One of the big pottery pieces, that I will buy next time, is a quart-sized flagon with holes on the two ends and one long side curved inward, in order to fit on the hip while suspended from a rope strap. It is meant to hold awamori, a drink unique to this region that is distilled from long grain rice.

Just like the drink it holds, the flagon is emblematic of Ishigaki, as the islanders are considered by the Ishigakians themselves to be too laid back to get much accomplished. They drink and talk and play music, especially the samisen, a three-stringed instrument derived from a 13th century Chinese instrument.

So if you want something done efficiently and correctly, it is best to hire a “mainlander” from central Japan. On the other hand, for drinking, smoking and making music, the Ishigakians are in their element.

Like all cultural generalizations, it only goes so far. I have met any number of hard-working Ishigaki people. But the island does have a special vibe.

When I emailed back to people in the U.S., I wrote that I was in a place “where the pace is slow and the cars are small.” The cars are almost all small mini-wagons and the top speed is around 35 miles per hour, a little more on the highway. The folks that live here are almost universally friendly and lacking in guile.

We met an artist who works in recycled wood, often making large pieces for office lobbies, but also smaller items like frames and clocks. He tells us that it used to be hard to make a living as a craftsman on Ishigaki because nobody had any money.
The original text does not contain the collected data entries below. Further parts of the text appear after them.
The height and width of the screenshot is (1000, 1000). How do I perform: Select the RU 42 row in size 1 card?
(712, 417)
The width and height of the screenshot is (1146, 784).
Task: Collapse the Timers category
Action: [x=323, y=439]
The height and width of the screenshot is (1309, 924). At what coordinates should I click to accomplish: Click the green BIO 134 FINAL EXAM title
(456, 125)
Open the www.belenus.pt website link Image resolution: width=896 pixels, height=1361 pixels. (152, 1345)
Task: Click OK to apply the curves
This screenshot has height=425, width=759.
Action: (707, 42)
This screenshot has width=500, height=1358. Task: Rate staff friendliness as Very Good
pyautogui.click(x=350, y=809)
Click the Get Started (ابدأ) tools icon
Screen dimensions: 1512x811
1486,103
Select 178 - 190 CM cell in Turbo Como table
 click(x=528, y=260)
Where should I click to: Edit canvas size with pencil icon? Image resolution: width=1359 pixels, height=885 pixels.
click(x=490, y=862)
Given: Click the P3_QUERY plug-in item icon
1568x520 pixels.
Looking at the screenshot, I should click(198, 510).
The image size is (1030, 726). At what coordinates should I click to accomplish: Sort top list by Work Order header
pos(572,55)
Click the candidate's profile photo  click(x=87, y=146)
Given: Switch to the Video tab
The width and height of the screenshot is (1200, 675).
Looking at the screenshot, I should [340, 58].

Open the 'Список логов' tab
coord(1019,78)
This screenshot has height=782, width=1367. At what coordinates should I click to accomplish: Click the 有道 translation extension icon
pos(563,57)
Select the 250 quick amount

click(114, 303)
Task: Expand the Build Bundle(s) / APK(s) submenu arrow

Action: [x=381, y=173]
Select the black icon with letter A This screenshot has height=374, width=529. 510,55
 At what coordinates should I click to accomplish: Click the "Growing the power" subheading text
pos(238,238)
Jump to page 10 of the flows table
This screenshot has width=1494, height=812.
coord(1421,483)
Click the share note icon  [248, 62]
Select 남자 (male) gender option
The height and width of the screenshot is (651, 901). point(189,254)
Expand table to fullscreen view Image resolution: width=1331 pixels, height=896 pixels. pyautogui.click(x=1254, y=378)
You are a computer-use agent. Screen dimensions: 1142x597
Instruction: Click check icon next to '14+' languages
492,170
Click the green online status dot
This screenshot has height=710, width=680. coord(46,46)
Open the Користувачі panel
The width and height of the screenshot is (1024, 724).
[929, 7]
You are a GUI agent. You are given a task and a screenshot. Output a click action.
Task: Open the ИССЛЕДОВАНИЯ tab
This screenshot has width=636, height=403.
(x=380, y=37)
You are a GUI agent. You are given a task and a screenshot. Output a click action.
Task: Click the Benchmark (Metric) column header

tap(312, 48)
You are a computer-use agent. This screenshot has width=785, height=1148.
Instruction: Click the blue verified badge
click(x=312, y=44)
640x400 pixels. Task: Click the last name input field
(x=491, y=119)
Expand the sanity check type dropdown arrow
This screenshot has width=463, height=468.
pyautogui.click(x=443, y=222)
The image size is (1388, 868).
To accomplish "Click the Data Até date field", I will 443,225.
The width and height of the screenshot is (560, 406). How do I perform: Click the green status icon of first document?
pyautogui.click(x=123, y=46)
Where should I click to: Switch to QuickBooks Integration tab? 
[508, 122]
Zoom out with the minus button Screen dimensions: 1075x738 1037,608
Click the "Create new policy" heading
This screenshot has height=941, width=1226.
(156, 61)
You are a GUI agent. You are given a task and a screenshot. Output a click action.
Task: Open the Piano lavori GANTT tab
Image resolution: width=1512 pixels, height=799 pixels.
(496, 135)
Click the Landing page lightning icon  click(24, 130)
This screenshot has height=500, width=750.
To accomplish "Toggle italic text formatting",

But now it’s different, and his business has grown to employ 25 people working on various wood projects big and small. He said the foreigners could afford to pay for art and they had in turn enriched the locals who could now afford it too.

A good chunk of the population consists of former residents of the mainland who gave up on the frenzied life of Tokyo and other big cities to live a simple life on the island, taking any job they can find. Young backpackers visit for the snorkeling and jungle hiking, older and wealthier tourists come primarily for diving.

Most of the tourists are Asian, from other provinces of Japan mostly, but also from Korea, Taiwan and China. Europeans have also found the island. A French couple operates a bakery that looks onto the harbor, and the wood worker said he knows a German pilot and his wife who rent a small apartment year-round in the small, traditional village of Miara.

“They come back for a long stay every four months,” he said. They come back for the diving.

The waters around the island are indeed magical. The variety and richness of the sea life, the brilliant colors of the coral, the clean and clear water, make for an otherworldly experience once below the surface.

But it is a tropical ocean and some if its denizens are extremely unhealthy for humans. Anyone who goes diving must wear either a wetsuit or a skin guard to ward off poisonous jellyfish. As signs on beaches warn, some of the creatures floating in the sea carry a high-power jolt of electricity, enough to stop a heart.

Going on a dive while I was there, my instructor Hiromi told me that 120 diving and snorkeling boats operate out of Ishigaki. They charge around $200 per person per day. She said, the boats are packed from June through August with visitors from hither and yon.

It is enough to power the local economy and bring those who are able back every four months, in order to feed the need to return to that special place above and beneath the sea.